全国大会への出場権を勝ち取ったばかりの選手たちが、また目標にしていた夢の舞台を失いました。
子供たちのスポーツ大会が中止になったことで、どのような影響がでているのでしょうか。
スポーツの裾野を支える子供たちに今何が必要なのか考えさせられる記事をご紹介したいと思います。
出場する?出場しない?チームは空中分解寸前
「年末に行われることになっていた試合は全て中止。ですが、年明けの大会は開催が決まりました。子供達だけでなく、親も『最後の大会ができる』と喜んでいたんです」
これは、小学生サッカーチームでの出来事です。
「うちの子供は辞退する」というご意見の保護者の方がいらっしゃったそうです。
今の状況で試合を行うことを不安に思い、こう判断する方がいても当然のことかもしれません。
しかし子を心配する親の気持ちは同じでも、意見の相違から生まれた不協和音は子供たちを対立させてしまったそうです。
「試合に出場する子供たち」と「親の意向で出場を辞退する子供たち」。
練習をしてきた仲間と同じ目標達成を目指して活動が出来ないことで、次第にチームは空中分解寸前になってしまったと言います。
しかし、緊急事態宣言が発令されると6年生最後の大会も中止。
「子供達は直前まで練習を続けていたんです。

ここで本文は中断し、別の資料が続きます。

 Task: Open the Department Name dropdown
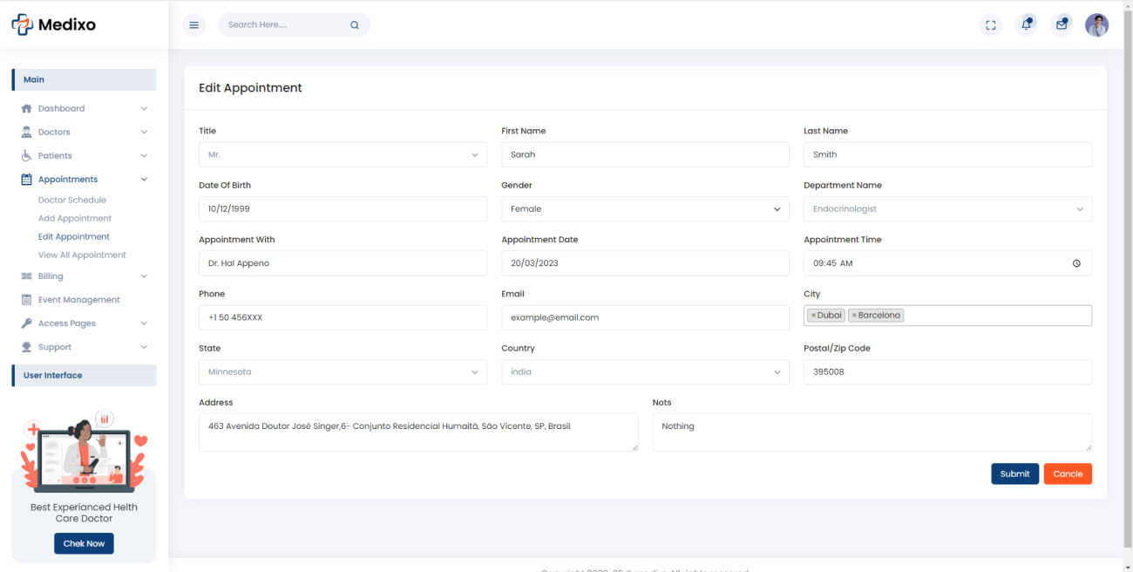(947, 209)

一方で、中止になったからと言って、はい残念でしたとみんなの仲が戻るわけでもない。すでにチームを辞めてしまった子供もいます。こんなことで、才能を発揮出来ない、生かせない子供達がいるのかと思うと不憫で仕方がない」
引用・参照: Yahoo! JAPANニュース
泣きじゃくり、「もう陸上はやりたくない」
春の大会も最後の夏の大会も全て中止になった中学3年生の陸上選手。
特待生として高校に進学したいと願っていましたが、自分の実力をアピールする場を失ってしまいました。

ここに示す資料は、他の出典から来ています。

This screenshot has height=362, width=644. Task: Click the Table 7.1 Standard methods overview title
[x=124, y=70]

「娘は泣きじゃくり、もう陸上はやれない、やりたくもないと半ば投げ出してしまったんです。それでも先生方が気をかけてくれて、セレクションや、学校の部活外での大会に呼んで頂いたりしまして……。一応、何校かから声をかけて頂きました」
しかし、目指していた「特待生」ではなく「推薦」という形に娘さんは納得がいかない様子。
大会中止は進路にまで影響を与えてしまいました。
中学生はまだまだ、たくさんのサポートを必要とする年代です。
成長の途中であるアスリートの卵たちにとって大切なものは何か、もっと考える必要がありそうです。
引用・参照: Yahoo! JAPANニュース
今回と前回の緊急事態宣言の違い
今回の緊急事態宣言では、前回の緊急事態宣言と変わったところがあります。
感染リスクの高い場面に効果的な対策を徹底し、飲食を伴うものを中心として対策を講じれば自粛を求められるものではありません。

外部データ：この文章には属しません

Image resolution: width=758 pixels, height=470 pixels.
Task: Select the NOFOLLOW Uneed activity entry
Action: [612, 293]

今回の緊急事態宣言では、施設利用やイベントの開催については次のようになっています。
運動施設と遊技場の利用
- 20時までの営業時間短縮
- 19時までの酒類提供
- 人数上限5,000人、かつ、収容率要件50%以下とすること
イベント開催
- 人数上限5,000人、かつ、収容率要件50%以下とすること
- あわせて、20時までの営業時間短縮の働きかけ
参照:東京都防災ホームページ
前回の緊急事態宣言では、以下のように、慎重な対応を求める内容でした。
イベントの開催
- 特定都道府県は、法第 24 条第 9 項及び法第 45 条第2項に基づき、感染の拡大につながるおそれのある催物(イベント)開催の制限の要請等を行う。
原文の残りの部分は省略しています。